Borroum’s is renowned for its food and I can attest to the fact that they make some of the best milk shakes in the country. Here you can also taste Corinth’s famous delicacy, the “slugburger.” The slugburger was first made during the Depression and was so named because it cost a slug, a nickel. It is made from beef, filler, pickles, onions and mustard and is really quite tasty. If you are anywhere near you must eat here. www.borroumsdrugstore.net
Jacinto, founded in 1836 and named the Battle of San Jacinto, was once the seat of Tishomingo County. The Federal-style courthouse dates from 1854 and was constructed of bricks handmade at the site. A tour of the four rooms and central foyer reveal original spectator’s benches, the judges’ faux-marble bench and interior architecture. Also on the grounds is a country store with interesting items for sale.

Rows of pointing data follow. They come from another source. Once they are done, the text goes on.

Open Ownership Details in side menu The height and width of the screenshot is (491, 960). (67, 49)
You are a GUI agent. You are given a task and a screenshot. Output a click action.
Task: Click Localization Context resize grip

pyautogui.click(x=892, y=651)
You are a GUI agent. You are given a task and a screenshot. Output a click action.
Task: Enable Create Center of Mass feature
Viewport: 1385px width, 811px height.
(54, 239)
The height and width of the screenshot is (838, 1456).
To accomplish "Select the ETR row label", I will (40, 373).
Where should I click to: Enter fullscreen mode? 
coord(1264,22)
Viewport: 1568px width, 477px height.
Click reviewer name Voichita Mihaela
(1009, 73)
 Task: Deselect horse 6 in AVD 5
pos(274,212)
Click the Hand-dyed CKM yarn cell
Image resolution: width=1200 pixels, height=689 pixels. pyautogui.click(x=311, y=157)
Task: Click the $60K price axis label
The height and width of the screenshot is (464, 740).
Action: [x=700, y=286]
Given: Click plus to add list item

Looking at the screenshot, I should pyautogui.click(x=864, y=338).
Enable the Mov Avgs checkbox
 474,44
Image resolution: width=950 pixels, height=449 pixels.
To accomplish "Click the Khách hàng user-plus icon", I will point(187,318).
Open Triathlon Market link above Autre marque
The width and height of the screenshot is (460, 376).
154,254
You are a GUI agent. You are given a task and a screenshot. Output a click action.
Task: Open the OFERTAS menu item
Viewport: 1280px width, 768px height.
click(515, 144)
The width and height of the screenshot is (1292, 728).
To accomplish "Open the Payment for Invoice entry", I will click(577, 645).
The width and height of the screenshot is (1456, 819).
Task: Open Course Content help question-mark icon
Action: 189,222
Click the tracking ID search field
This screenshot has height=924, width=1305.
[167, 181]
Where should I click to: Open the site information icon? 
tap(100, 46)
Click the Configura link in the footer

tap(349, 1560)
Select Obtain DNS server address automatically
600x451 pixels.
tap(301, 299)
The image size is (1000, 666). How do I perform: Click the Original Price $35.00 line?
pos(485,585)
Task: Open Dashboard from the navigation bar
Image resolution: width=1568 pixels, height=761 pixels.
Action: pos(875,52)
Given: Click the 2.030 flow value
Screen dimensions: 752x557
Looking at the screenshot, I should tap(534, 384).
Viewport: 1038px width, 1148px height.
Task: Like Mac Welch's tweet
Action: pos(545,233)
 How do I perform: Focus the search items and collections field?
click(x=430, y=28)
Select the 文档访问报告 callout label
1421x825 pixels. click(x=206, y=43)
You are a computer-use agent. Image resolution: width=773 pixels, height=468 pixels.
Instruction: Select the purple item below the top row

The Battle of Iuka took place on September 19, 1862 and the field on which it took place is one of the most endangered battlefields in the country. The battle site tour, on 76 of the original 150-acres, has four stops. This battle is instructive in that it was extremely bloody, in 2 hours there were more than 1800 casualties, and both sides made grievous errors. It ended in Union victory. www.tishimingo.org
Settlers moved into Farmington in 1763 and the town was granted official status in 1838. On May 9, 1862 war came to the town and after a six hour battle the Union burned the town to the ground. In 1997 the city was rechartered and until earlier this year it held the distinction of being the oldest and the youngest town in Northern Mississippi. On view are two important sites, the Farmington Baptist Church, one of the oldest in the state, and the battlefield. The battlefield is worthy of a visit because it is 160-acres of unspoiled ground and looks just as it did in 1862. Reenactments here have a special aura of authenticity. www.battleoffarmington.com
Tishomingo State Park rests in the nearby foothills of the Appalachians. It is an ideal destination for lovers of nature and the outdoors. The park can trace the Native presence to 700 BC and is named after the influential Chickasaw Chief Tishomingo. Visits include a 13-mile nature trail, swinging bridge over a designated Scenic Stream, the state’s sole rock canyon, and 1840s restored log cabin and mini-museum inside the Nature Center. www.stateparks.com/tishomingo_tishomingo
Mississippi’s system of pensions for Confederate veterans was instituted in 1888 and, unlike any other southern state, African Americans were included on the rolls from the beginning. Ultimately 1,736 applications would be submitted representing more than 95% of the CSA units in the state. African Americans were present at every engagement in the Western Theater.
There are always new insights into the Civil War and in part two of our Corinth tour we’ll visit more sites of specific importance to African Americans as the nation prepares for the commemoration of the Civil War Sesquicentennial.
Information is available on the websites listed and online at www.corinth.net
I wish you smooth and edifying travels!